Teaching was hit hard by worker shortages during the pandemic, and about 95% of surveyed higher ed leaders called the issue important or very important.

Addressing K-12 teacher shortages and improving workforce development are top of mind for state higher education leaders as the 2023 legislative sessions begin, according to a new survey from the State Higher Education Executive Officers Association.

Roughly 95% of surveyed higher education leaders called those issues either important or very important. Filling out the remaining top five most important issues were state funding for financial aid programs, state operating support for public colleges, and the value proposition of higher education.

Worker shortages during the pandemic fell hard on the teaching profession. An August working paper from the Annenberg Institute at Brown University estimated 36,000 K-12 teaching positions are vacant and roughly 163,000 roles are filled by underqualified teachers.

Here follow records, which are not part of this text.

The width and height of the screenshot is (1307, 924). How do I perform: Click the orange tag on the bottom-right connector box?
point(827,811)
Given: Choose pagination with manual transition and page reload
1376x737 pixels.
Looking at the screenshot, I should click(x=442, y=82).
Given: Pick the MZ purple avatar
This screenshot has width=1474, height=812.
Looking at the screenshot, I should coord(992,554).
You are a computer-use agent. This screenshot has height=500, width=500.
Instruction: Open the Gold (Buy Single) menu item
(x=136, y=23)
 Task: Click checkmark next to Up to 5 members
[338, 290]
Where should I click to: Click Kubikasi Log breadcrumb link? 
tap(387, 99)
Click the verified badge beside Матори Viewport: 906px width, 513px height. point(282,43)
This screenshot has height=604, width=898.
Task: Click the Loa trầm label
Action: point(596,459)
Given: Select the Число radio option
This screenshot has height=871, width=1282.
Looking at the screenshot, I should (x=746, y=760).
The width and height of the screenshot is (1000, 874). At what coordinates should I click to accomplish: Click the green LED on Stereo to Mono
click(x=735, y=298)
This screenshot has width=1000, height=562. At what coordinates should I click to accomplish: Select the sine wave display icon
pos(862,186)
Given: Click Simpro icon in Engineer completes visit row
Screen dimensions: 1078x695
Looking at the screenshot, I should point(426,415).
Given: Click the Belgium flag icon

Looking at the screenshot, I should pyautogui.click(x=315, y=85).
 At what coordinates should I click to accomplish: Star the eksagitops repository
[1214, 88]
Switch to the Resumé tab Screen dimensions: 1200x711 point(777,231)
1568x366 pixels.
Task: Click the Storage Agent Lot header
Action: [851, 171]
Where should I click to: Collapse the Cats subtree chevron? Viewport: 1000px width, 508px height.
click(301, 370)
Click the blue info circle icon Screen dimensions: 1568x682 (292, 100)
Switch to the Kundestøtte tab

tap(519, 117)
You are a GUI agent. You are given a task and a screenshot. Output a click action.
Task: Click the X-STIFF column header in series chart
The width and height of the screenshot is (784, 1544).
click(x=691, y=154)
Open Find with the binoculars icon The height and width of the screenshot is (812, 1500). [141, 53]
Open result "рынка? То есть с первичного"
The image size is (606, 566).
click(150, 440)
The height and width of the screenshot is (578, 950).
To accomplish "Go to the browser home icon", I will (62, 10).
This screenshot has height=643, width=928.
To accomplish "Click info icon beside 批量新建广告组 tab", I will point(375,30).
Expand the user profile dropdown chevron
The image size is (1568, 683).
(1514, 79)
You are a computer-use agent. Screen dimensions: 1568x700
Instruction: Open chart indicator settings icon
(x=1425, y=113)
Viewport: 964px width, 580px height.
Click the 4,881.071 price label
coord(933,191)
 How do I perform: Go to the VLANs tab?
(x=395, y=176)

These issues are critical to higher education, SHEEO notes. Colleges rely on the K-12 system to prepare students for their curriculum. Meanwhile, colleges are also responsible for helping graduate more qualified teachers.

State lawmakers are attempting to address these issues. Michigan lawmakers, for instance, recently approved a 2023 state budget providing $305 million to pay tuition and other costs for people who want to be teachers, The Center Square reported.

The online survey was sent to 61 SHEEO members in late November and closed in mid-December.